Film: When Albums Ruled the World (2013)

February 11, 2015 | By

 

BLANKFilm: Excellent

Transfer:  n/a

Extras:  n/a

Label:  n/a

Region:  n/a

Released:   n/a

Genre:  Documentary / Music / Vinyl

Synopsis: Brisk, informative chronology of how the long-playing LP influenced popular music, resulting in classic concept albums in jazz, rock, electronica, and fusion.

Special Features:   n/a

 

 


 

Review:

 

An obvious companion piece to the BBC’s The Joy of the Single (2012), When Albums Ruled the World gets into the rock doc genre with this taut, prescient chronology of how the lowly long-playing record, the  LP, managed to offer jazz and rock musicians powerful opportunities to create concept albums rather than a series of 2.5 minute tunes the major record labels could spin-off as 7″ record singles.

Perhaps what’s been lost among the LP vs. vinyl debate (something that’s addressed within Steve O’Hagan’s film) is why the LP, not the 7″ record, was embraced by artists in many genres: more playing time, and the freedom to pretty much create ground-breaking listening experiences.

In the digital realm, length and content have limitless possibilities, but the LP freed composers and musicians to indulge, explore, and create counter-programming to formulaic radio – and radio and the labels hated that.
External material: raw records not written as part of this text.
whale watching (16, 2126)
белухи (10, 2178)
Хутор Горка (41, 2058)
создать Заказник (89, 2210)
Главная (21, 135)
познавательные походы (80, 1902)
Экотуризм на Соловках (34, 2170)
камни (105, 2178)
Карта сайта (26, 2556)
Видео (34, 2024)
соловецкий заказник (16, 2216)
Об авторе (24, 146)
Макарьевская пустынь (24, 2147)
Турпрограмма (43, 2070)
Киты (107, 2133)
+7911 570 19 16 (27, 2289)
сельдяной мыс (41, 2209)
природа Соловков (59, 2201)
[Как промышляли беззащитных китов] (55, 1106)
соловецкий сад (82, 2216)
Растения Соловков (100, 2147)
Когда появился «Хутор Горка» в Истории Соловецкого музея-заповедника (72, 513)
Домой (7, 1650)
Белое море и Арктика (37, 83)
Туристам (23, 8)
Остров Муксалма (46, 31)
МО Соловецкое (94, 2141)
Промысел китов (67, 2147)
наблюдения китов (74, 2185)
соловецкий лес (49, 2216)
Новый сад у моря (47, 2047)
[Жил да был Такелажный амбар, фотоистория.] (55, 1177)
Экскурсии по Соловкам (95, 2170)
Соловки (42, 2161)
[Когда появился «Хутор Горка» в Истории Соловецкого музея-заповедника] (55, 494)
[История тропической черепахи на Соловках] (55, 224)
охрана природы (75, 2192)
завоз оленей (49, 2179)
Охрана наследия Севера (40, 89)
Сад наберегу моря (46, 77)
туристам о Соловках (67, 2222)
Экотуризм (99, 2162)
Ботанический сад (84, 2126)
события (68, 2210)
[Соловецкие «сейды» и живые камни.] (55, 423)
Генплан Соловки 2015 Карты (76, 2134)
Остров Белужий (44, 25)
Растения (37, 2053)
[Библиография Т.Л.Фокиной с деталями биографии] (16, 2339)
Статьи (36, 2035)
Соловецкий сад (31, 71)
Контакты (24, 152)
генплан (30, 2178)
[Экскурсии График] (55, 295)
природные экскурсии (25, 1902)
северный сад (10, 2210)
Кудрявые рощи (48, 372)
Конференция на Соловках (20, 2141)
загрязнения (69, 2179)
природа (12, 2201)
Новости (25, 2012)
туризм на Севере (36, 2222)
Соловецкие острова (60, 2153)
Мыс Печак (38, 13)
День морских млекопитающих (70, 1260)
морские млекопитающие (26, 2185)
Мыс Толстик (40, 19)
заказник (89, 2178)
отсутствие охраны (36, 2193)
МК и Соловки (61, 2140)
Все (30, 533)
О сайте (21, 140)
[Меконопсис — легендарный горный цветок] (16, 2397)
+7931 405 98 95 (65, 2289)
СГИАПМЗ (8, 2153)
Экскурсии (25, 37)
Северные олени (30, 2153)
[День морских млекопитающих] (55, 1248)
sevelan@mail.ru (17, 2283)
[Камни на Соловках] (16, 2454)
The LP also mandated better recording techniques, rendered from experimentation with multi-track recording and mixing, mic placement that challenged the old Decca tree standard, better recording gear, creative editing, and adding effects and processed sounds instead of sticking to what emerged from performers locked in a recording room.

Jazz also blossomed on the LP, but rock went even further, branching off with pro-rock, fusion jazz, electronic, and R&B with often epic works that spanned part or the full side of a record.

O’Hara’s breadth of interview subjects is massive, yet the doc’s focus is that late 60s / early 70s period when the LP came into its own and mandated people sit, gather, and listen before Sony’s Walkman in the 80s put the power of track order and mixing up albums and genres into the hands of the listener.

More or less starting with The Beatles, the doc weaves through Jimi Hendrix, Jefferson Airplane, Led Zeppelin, Queen, Rick Wakeman, Yes, The Doors, Tangerine Dream, Mike Oldfield, Marvin Gaye, and more greats (although weirdly, no Isaac Hayes, known for crafting epic, single-side versions of songs). There’s also Miles Davis, who realized his only means of reaching a larger audience and expanding his stylistic range was to blend rock and jazz, resulting in the divisive / brilliant Bitches Brew album.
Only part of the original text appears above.